The shape of neural dynamics relies on neuronal mixed selectivity
A The tuning curves of three ideal neurons in five target-motion conditions. From up to down, they are PD shift, gain modulation, and addition.
B The simulated neural states from three groups of ideal neurons, colored according to target-motion conditions (first row) and reach directions (second row). For each simulation, the neural states were obtained from 300 model neurons by PCA. The neural state in 180° reach direction is marked with a red dot. The first two principal components can explain more than 95% of the variance in the data (the explained variance of the first three PCs, Gain: 49.5%, 46.6%, and 2.0%; PD shift: 50.1%, 47.1%, and 1.6%; Addition:50.8%, 47.9%, and 1.4%).
C The neural states of a mixed group of 100*3 model neurons, as in B. The explained variance of the first three principal components were 48.4%, 44.2%, and 3.1%.
D Quantification of the difference between neural-state ellipses in four simulated groups and a real dataset (monkey C, n=95). Rotational angle is the angular differences in the first two neural state. Tilting angle is the relative angle of the normal vector of ellipses. State shift is the root of mean squared distance between two ellipses.
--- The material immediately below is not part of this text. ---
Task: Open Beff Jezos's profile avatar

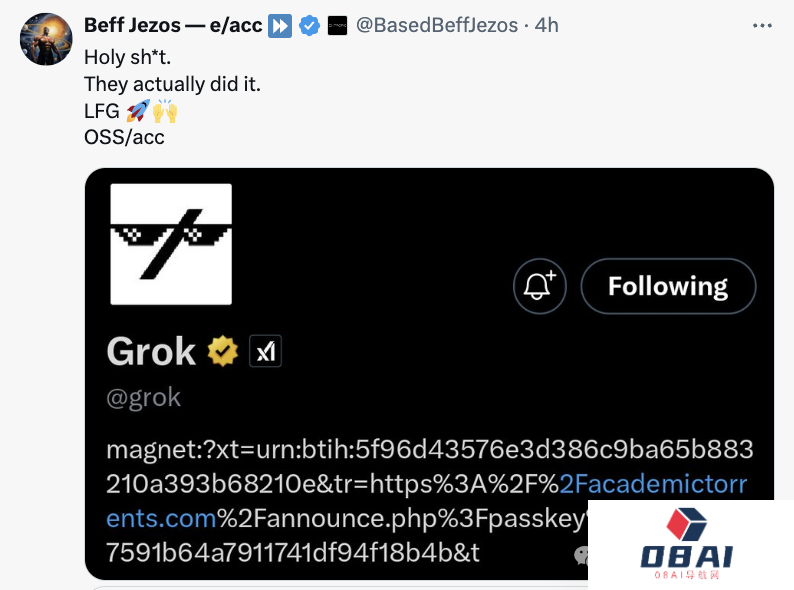Action: (x=46, y=40)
The neural geometry in RNNs
A Network architecture. The network inputs consist of motor intention, target location, and GO signal. The motor intention is the two-dimensional Cartesian coordinate of the interception location, and exists fixed during MO-50ms to MO; the target location is the two-dimensional Cartesian coordinate of the moving target, and appears time-varying during the whole trial; the GO-signal is a step function, jumping from 0 to 1 at GO. The RNN with 200 hidden units is expected to output hand velocity in two-dimensional Cartesian coordinates for accurate interception.
B Three example nodes with PD-shift modulation, gain modulation, and additive modulation. Similar to Figure 1D.
C Three-dimensional neural state of node activity obtained by PCA, colored according to target-motion conditions (top) and reach-direction conditions (Bottom). Similar to Figure 3A.
D The tilting angle of ellipses. Similar to Figure 3D. The fitted line is θ = 0.15*vel.+0.11, R2=0.96, across five target velocities.
E The connectivity between different types of modulations. On the left is a boxplot representing the averaged absolute connection weight, across 100 models. S for PD-shift nodes, G for gain nodes, and A for additive nodes. On the right is a diagram of the connectivity, with linewidth representing the relative connection strength.